● **EXERCISE DIRECTIONS**
Copy out the material from the line with "I will 392,437." to the line with "pyautogui.click(x=586, y=480)", character for character, including both of those lines.
··· THE INPUT ···
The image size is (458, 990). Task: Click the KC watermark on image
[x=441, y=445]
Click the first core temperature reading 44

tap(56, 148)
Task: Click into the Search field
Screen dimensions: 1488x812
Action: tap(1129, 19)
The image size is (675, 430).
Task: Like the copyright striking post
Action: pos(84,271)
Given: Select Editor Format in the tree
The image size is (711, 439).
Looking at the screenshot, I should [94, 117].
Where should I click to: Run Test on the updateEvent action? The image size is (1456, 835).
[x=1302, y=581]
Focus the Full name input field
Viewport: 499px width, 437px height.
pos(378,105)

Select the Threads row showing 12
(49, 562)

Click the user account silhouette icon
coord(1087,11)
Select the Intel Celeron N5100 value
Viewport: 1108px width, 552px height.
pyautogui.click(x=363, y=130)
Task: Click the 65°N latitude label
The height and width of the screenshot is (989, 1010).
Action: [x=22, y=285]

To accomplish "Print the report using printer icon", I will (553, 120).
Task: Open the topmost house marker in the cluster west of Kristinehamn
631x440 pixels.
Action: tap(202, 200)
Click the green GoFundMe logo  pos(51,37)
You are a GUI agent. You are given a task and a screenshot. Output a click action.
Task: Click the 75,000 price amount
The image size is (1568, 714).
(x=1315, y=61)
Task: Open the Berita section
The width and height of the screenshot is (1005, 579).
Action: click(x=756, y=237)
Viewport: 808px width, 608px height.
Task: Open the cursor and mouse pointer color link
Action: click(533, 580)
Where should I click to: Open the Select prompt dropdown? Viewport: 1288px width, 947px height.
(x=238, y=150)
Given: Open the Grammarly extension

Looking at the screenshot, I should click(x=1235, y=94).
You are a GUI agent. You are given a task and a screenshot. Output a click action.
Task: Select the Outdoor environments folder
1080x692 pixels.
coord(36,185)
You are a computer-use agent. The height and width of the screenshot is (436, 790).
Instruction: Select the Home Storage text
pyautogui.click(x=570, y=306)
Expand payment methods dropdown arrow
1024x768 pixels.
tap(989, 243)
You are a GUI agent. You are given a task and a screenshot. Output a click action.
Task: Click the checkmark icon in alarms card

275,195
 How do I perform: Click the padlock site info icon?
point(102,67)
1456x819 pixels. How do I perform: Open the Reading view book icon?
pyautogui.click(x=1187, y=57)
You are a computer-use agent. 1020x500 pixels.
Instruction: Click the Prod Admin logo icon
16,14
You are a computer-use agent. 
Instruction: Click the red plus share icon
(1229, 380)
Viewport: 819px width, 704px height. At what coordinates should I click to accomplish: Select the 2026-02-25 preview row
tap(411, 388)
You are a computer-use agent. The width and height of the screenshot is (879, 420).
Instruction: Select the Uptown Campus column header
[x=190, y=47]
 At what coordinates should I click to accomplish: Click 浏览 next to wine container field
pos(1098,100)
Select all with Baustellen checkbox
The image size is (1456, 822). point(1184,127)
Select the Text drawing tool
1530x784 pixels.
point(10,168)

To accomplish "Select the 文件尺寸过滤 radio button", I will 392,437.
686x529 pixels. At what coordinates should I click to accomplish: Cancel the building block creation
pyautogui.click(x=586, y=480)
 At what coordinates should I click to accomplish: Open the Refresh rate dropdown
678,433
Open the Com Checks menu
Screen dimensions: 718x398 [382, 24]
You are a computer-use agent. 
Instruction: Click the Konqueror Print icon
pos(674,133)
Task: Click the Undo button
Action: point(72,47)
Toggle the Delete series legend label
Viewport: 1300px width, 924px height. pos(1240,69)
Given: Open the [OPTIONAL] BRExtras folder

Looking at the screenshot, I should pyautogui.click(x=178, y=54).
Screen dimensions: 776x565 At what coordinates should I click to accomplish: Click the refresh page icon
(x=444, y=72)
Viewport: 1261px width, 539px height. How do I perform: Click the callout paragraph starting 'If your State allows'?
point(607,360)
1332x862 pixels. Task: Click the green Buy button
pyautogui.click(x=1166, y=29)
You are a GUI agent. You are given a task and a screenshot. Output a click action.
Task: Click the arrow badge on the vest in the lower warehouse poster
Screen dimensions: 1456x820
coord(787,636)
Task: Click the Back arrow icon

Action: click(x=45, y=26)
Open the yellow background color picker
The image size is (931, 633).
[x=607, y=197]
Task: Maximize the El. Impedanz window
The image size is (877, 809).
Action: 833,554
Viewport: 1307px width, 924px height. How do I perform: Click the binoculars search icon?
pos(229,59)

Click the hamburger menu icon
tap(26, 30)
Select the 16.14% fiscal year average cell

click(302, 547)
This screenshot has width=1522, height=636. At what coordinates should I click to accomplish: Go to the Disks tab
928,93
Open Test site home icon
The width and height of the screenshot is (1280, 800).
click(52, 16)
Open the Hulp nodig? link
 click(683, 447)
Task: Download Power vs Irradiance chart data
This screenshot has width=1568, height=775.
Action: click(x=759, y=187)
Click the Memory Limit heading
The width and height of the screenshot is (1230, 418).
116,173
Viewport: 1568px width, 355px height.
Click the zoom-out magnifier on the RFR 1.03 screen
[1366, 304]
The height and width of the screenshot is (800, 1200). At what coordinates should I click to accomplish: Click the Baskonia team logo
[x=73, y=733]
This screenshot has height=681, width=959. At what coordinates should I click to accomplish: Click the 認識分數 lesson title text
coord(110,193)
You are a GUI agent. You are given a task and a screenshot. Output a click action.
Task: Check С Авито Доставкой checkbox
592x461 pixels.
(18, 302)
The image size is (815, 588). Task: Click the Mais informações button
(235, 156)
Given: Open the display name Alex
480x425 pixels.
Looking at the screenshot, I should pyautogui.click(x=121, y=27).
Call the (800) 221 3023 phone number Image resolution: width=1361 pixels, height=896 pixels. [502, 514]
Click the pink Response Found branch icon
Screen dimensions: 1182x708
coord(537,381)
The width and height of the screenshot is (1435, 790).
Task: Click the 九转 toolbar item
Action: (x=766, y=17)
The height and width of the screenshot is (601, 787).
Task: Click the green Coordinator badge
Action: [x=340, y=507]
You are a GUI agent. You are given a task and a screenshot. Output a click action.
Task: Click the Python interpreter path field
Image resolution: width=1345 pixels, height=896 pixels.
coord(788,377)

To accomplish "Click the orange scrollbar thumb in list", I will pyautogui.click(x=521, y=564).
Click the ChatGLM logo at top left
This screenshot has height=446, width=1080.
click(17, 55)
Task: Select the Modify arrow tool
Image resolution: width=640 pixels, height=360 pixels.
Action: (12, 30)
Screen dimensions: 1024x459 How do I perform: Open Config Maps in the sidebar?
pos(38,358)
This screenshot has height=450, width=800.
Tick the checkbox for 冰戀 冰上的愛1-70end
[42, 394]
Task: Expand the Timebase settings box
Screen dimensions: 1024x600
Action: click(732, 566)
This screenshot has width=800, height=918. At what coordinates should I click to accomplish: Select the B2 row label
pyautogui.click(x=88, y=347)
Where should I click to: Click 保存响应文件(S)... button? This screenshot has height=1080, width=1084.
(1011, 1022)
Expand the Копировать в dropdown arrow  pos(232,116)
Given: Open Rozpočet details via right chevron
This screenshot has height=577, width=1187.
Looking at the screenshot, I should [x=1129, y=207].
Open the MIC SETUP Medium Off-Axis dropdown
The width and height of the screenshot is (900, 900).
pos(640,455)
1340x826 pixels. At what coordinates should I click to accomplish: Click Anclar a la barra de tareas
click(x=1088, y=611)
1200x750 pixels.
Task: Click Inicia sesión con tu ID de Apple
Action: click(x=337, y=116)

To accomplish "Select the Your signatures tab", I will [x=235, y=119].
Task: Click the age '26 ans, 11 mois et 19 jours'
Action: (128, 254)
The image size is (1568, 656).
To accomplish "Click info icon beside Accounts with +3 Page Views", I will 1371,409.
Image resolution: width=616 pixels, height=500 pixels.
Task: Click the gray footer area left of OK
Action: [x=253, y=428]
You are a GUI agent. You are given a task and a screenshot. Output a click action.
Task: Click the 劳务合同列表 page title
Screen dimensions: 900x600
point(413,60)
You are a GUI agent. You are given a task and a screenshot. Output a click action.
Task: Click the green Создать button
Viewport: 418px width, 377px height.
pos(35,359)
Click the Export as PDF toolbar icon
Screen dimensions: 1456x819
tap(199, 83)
···
● **COMPLETE ANSWER**
To accomplish "Select the 文件尺寸过滤 radio button", I will 392,437.
686x529 pixels. At what coordinates should I click to accomplish: Cancel the building block creation
pyautogui.click(x=586, y=480)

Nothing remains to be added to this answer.